A recent paper published by a team of researchers from Heidelberg Germany has revealed a correlation between lower life expectancy rates and vitamin D deficiencies in colorectal cancer patients. This is potentially very good news for colorectal cancer survivors as Vitamin D supplementation is widely available and considered safe.
The researchers reviewed studies that included a total of 7718 patients to find connections between Vitamin D levels and survival rates. The meta-analysis of 11 studies concluded that there is “robust evidence of an association between higher blood vitamin D concentrations and better survival in CRC (colorectal cancer) patients”. A meta-analysis study is done by combining and reviewing available data from previously conducted studies.

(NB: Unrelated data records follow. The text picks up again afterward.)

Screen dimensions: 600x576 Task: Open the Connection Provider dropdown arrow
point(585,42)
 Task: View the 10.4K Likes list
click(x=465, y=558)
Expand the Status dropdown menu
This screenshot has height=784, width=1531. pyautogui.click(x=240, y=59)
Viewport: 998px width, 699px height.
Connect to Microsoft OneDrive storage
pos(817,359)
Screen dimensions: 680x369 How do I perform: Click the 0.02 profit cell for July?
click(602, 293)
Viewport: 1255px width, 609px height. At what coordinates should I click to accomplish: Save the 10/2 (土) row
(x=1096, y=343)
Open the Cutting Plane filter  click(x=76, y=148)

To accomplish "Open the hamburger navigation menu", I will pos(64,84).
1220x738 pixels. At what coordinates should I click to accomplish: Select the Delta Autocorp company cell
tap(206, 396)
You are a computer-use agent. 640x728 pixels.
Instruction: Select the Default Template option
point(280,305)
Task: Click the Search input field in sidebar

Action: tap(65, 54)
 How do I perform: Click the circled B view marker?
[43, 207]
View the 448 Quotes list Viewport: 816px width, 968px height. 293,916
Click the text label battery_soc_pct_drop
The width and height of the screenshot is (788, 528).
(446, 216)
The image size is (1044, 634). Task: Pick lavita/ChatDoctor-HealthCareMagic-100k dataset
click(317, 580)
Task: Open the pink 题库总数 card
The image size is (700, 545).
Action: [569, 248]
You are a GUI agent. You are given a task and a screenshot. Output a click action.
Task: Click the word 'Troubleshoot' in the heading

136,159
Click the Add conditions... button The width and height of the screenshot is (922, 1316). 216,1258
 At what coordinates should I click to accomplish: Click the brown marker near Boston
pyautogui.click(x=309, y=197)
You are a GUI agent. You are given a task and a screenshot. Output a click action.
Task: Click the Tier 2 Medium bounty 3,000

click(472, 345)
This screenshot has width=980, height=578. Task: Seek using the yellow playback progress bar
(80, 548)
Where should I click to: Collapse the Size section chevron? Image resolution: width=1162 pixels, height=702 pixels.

Vitamin D is produced by the body when skin is exposed to sunlight. It can also be found naturally in a few foods and in many common fortified foods. As people age they are less able to convert vitamin D and run a higher risk of Vitamin D deficiency. Colorectal Cancer is the third leading cause of cancer death in the USA. The majority of colorectal cancers are diagnosed in adults over the age of 50 so there is a greater chance of a preexisting Vitamin D deficiency. Side effects of cancer and cancer treatment frequently cause mobility and nutrition challenges which could also contribute to a vitamin deficiency.
The reviewers also conclude that further exploration should be done using a randomized trial. A randomized trial would allow for a random group participants to be given Vitamin D while the rest of the group would not. This would allow for an unbiased result showing the effects of Vitamin D supplementation on a group of patients with similar physical conditions.